**Task description:** For every record beneath this instruction, give an exact repetition, omitting images.

Material supplied Start Marker

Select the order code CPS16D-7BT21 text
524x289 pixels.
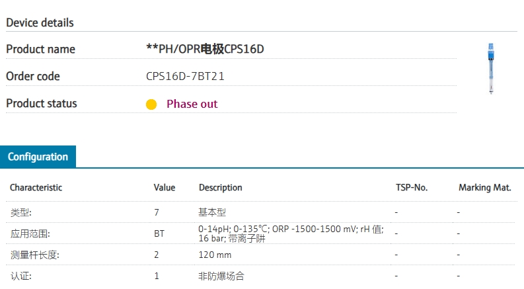(x=185, y=76)
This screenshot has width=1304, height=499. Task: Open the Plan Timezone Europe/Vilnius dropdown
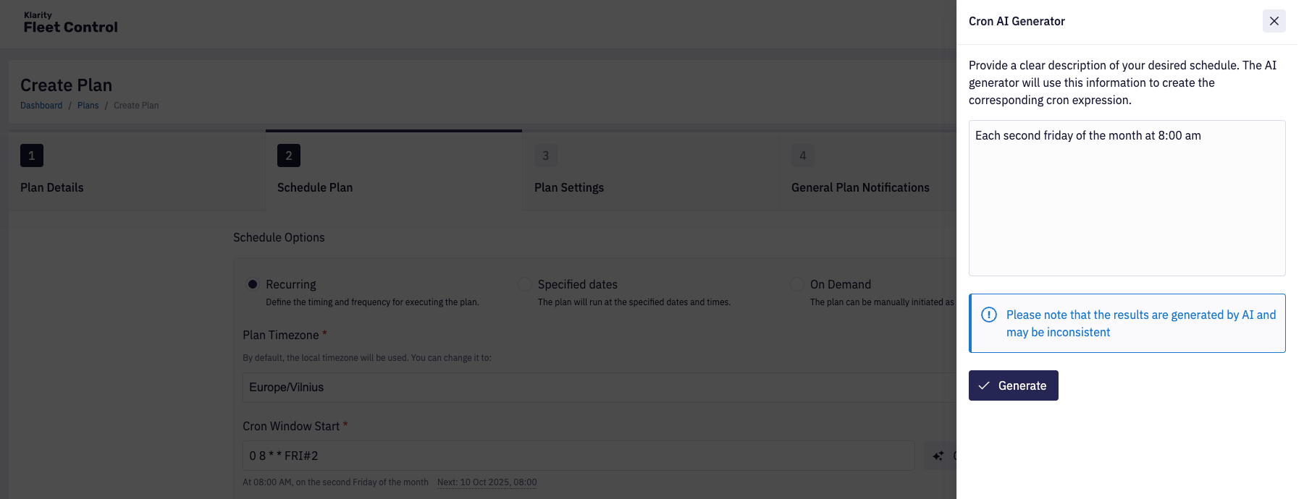(x=600, y=388)
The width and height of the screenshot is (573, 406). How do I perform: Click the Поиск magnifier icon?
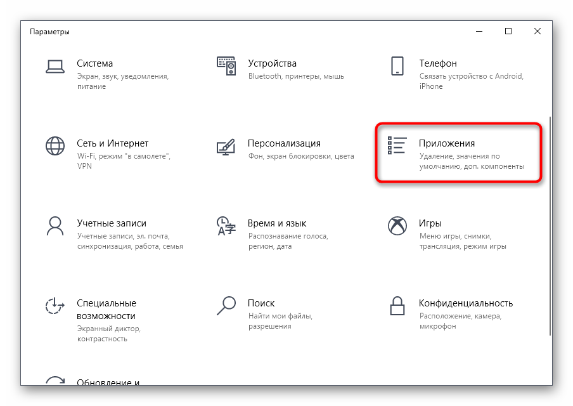pos(226,305)
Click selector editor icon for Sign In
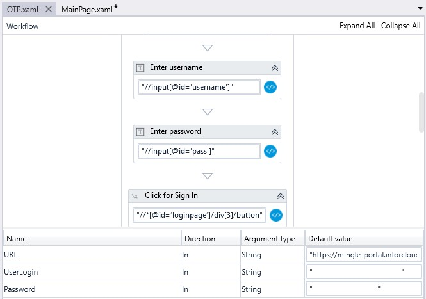 276,215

Material supplied End Marker

**Problem solution:**
Select the order code CPS16D-7BT21 text
524x289 pixels.
(x=185, y=76)
This screenshot has width=1304, height=499. Task: Open the Plan Timezone Europe/Vilnius dropdown
(x=600, y=388)
The width and height of the screenshot is (573, 406). How do I perform: Click the Поиск magnifier icon?
pos(226,305)
Click selector editor icon for Sign In
 276,215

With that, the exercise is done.